In questi giorni, guardando a quanto accade alla nostra politica, sto ripensando ad un documentario, credo di National Geographic, in cui si vedeva un branco di orche attaccare uno squalo sorpreso da solo e quindi senza via di fuga. Un turbinare di acqua e sangue, in cui tutto era confuso, in cui non si riusciva a distinguere gli attaccanti dall'attaccato, i predatori dalla preda, i vincitori da quello che stava per diventare vittima.
Una lotta feroce in cui lo squalo si difendeva perché, stremato dai morsi, non aveva più la forza di attaccare.
Direte: e allora?
Ecco, per me quello squalo è come Matteo Salvini, che oggi, quando è indebolito, politicamente, dalla sua ultima improvvida sortita in Polonia, è sotto attacco, anche da parte di chi, forse, con un minimo di pudore, dovrebbe imporsi il silenzio.
A Salvini bisogna dare atto di avere capito su quale carro salire in corsa, ma allo stesso tempo gli si deve ricordare che da un carro vincente si può anche scendere, ma senza clamore, con la forza dei fatti e non con sortite.

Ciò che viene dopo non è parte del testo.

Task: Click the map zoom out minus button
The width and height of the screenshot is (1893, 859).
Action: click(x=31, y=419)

Ma a lui riconosco una cosa: quando c'è da mettere la faccia, lui lo fa. Certo, spesso e volentieri, negli ultimi temi, gli effetti sono disastrosi, ma non si tira indietro.

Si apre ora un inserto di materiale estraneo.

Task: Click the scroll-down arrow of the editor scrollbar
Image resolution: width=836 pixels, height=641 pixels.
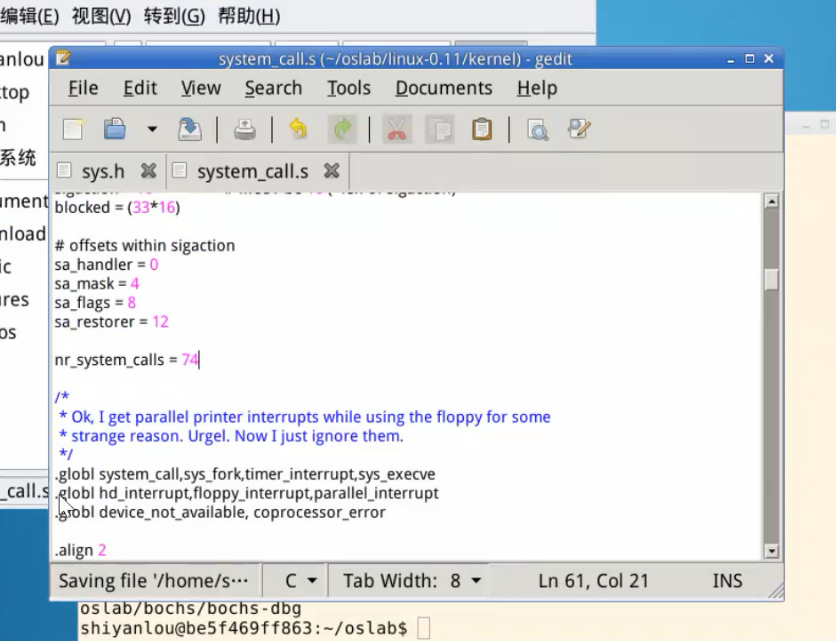Action: point(771,551)
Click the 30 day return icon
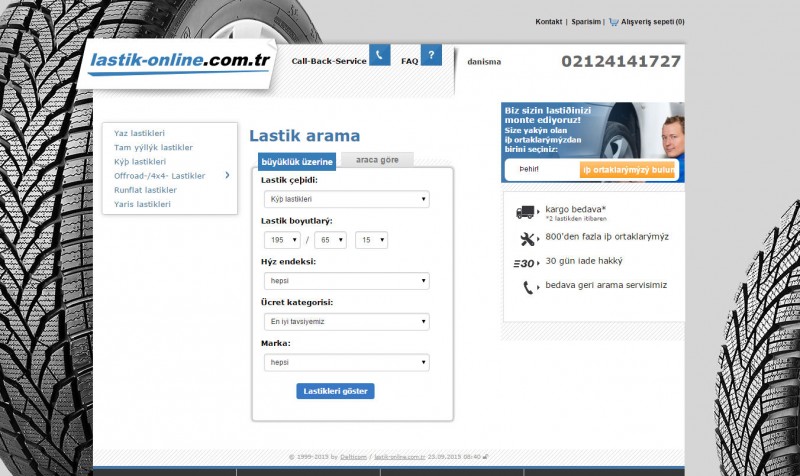Image resolution: width=800 pixels, height=476 pixels. click(525, 263)
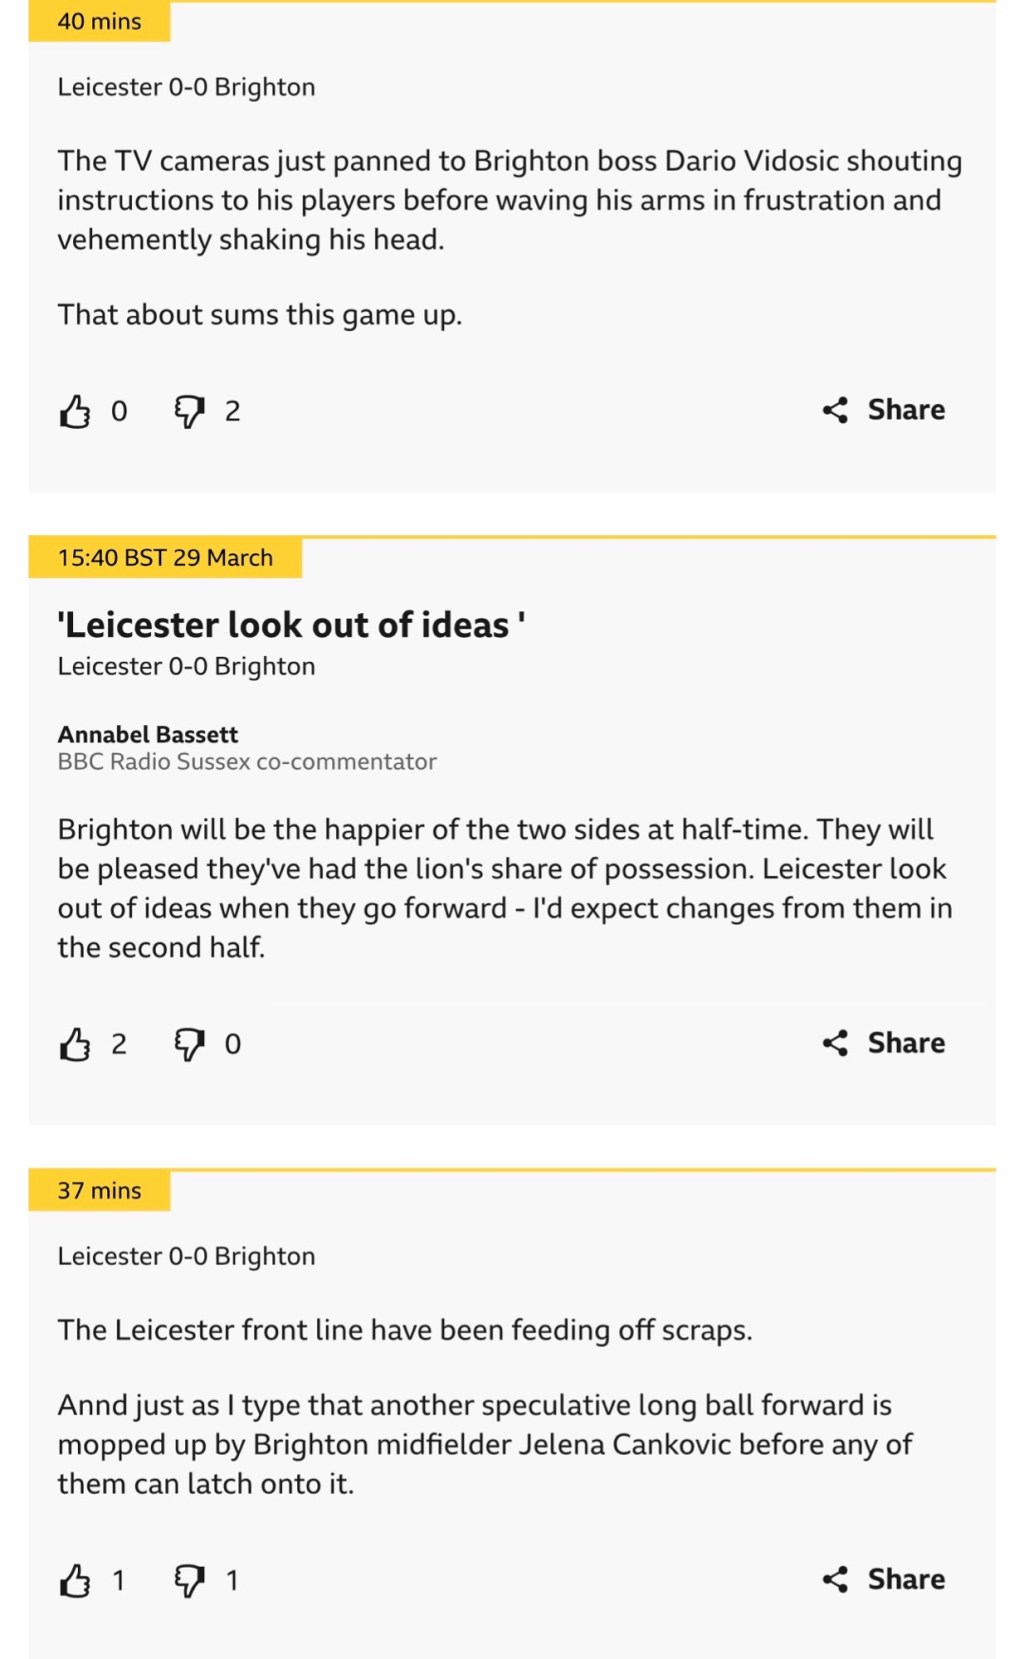Image resolution: width=1024 pixels, height=1659 pixels.
Task: Click the Leicester 0-0 Brighton scoreline text
Action: pyautogui.click(x=186, y=86)
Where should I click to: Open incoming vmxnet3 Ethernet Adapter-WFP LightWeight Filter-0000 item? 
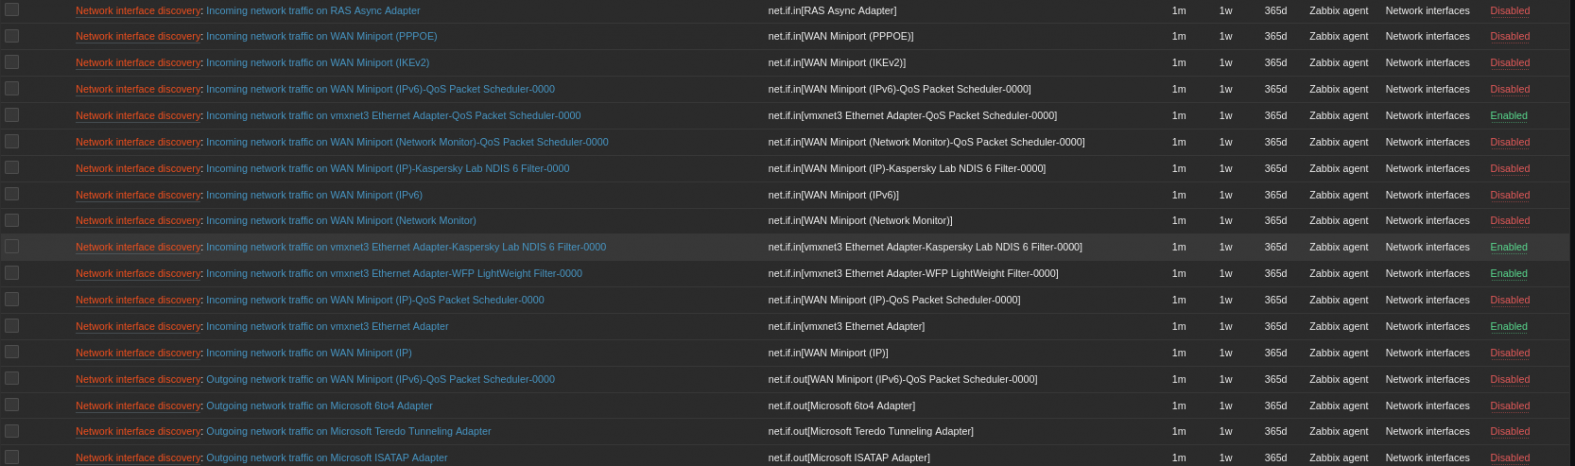[394, 273]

Prendiamo la clamorosa imbarcata che ha preso nel suo recente viaggio in Polonia che sarà stata pure dettata ufficialmente da spirito di solidarietà e per portare comunque un contributo al processo di pace, ma è stata organizzata in modo maldestro, da dilettanti della politica, che con il leader della Lega hanno voluto fare le ''prime donne'‘ organizzando un viaggio senza un minimo di cognizione sociale e politica.
Una delle poche regole che il politico (ma non solo) deve sempre rispettare è quello di non fare mai qualcosa senza calcolarne rischi e imprevisti. Invece chi ha preparato la visita di Salvini lo ha gettato nella fauci di un nemico che vestiva i panni di un sindaco polacco di estrema destra, ma, appunto perché polacco, è memore di cosa la Russia abbia fatto al suo Paese.

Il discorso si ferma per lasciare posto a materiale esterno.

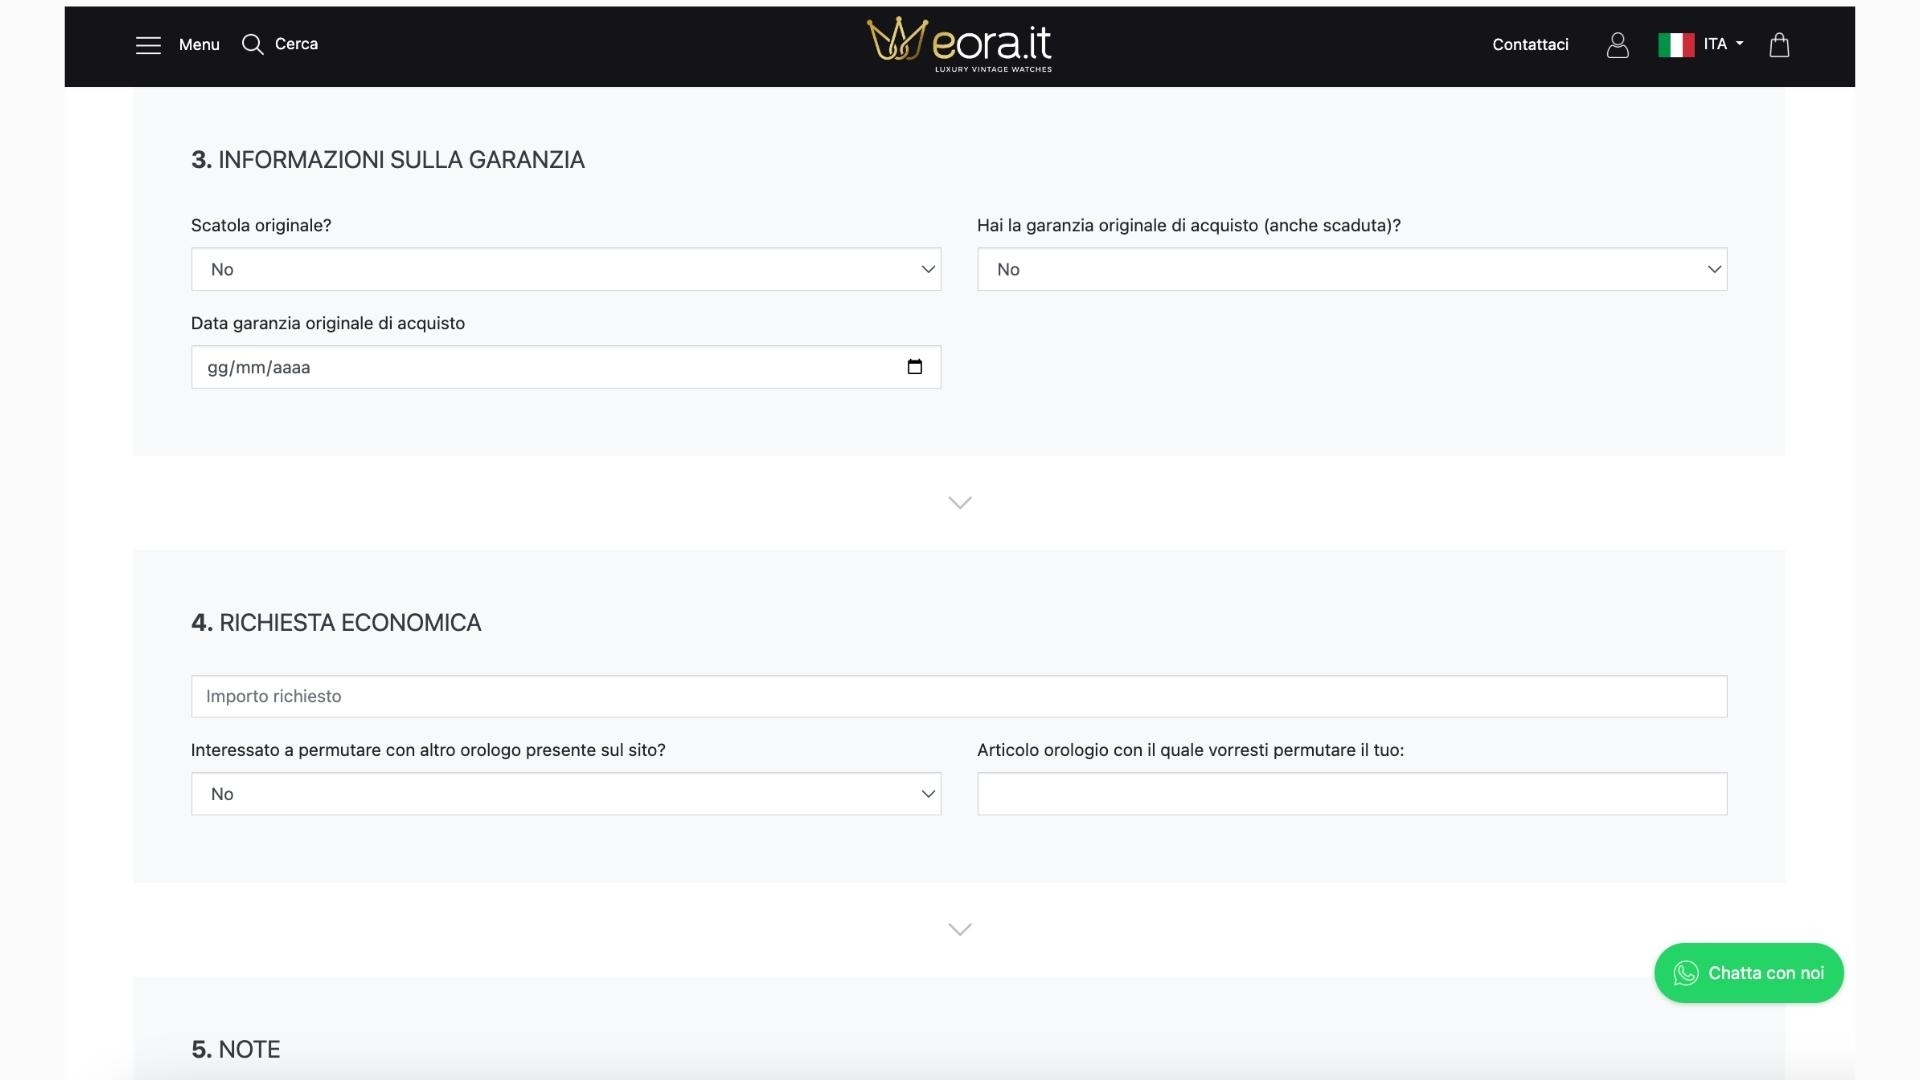Open calendar picker in date field

point(914,367)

Come quando, in occasione della ribellione degli abitanti di Varsavia ai nazisti che l'occupavano, l'Armata rossa non corse in aiuto, aspettando che i tedeschi facessero il lavoro per loro, cioè azzerare la resistenza non comunista.
Per non parlare delle fosse di Katyn, dove migliaia di militari polacchi furono sepolti dopo essere stati passati per le armi dai russi.
La faccia di Salvini, travolto dalla reazione del sindaco, gli resterà incollata addosso in eterno, perché per la prima volta non ha trovato - perché non ce ne sono - le parole per rispondere alle accuse di essere un “putiniano” della prima ora.
Quindi, Salvini ha dovuto prendere atto che la gente non dimentica. Eppure, il Capitano - pur se intempestivamente, pur se chiaramente in modo strumentale, pur se insostenibile per le tesi che sosteneva - in Polonia, a pochi chilometri dal confine di un Paese in fiamme, c'è andato.
Gli è andata clamorosamente male, ma c'è andato, mostrando un coraggio politico che altri non hanno. Quegli stessi che oggi lo sfottono a sangue e che magari, pochi anni fa, davanti a Putin si sono mostrati sorridenti e magari anche grati.
Quando non addirittura folgorati. Uno per tutti, Beppe Grillo che cinque anni fa (non un secolo) tesseva le lodi di Putin, ma anche di Trump, dicendo che ''la politica internazionale ha bisogno di uomini di Stato forti come loro'' e che il presidente russo ''è quello che dice le cose più sensate in politica estera''.
Quindi non c'era solo Salvini a celebrare le glorie dello ''zar''. Ma lui è stato l'unico a diventarne un fan, indossando una maglietta, che lo perseguiterà a vita. Perché, sarà anche uno che non esita a fare le cose in prima persona, a mostrare il petto alle critiche e agli attacchi. Ma, in fondo, da capopopolo non è uno statista. Coraggioso, ma non uno statista, come non lo sono coloro che oggi lo fustigano dimenticando che, nel mondo della comunicazione, nulla si distrugge come loro forse vorrebbero fare delle immagini che li ritraggono quasi genuflessi davanti a Putin.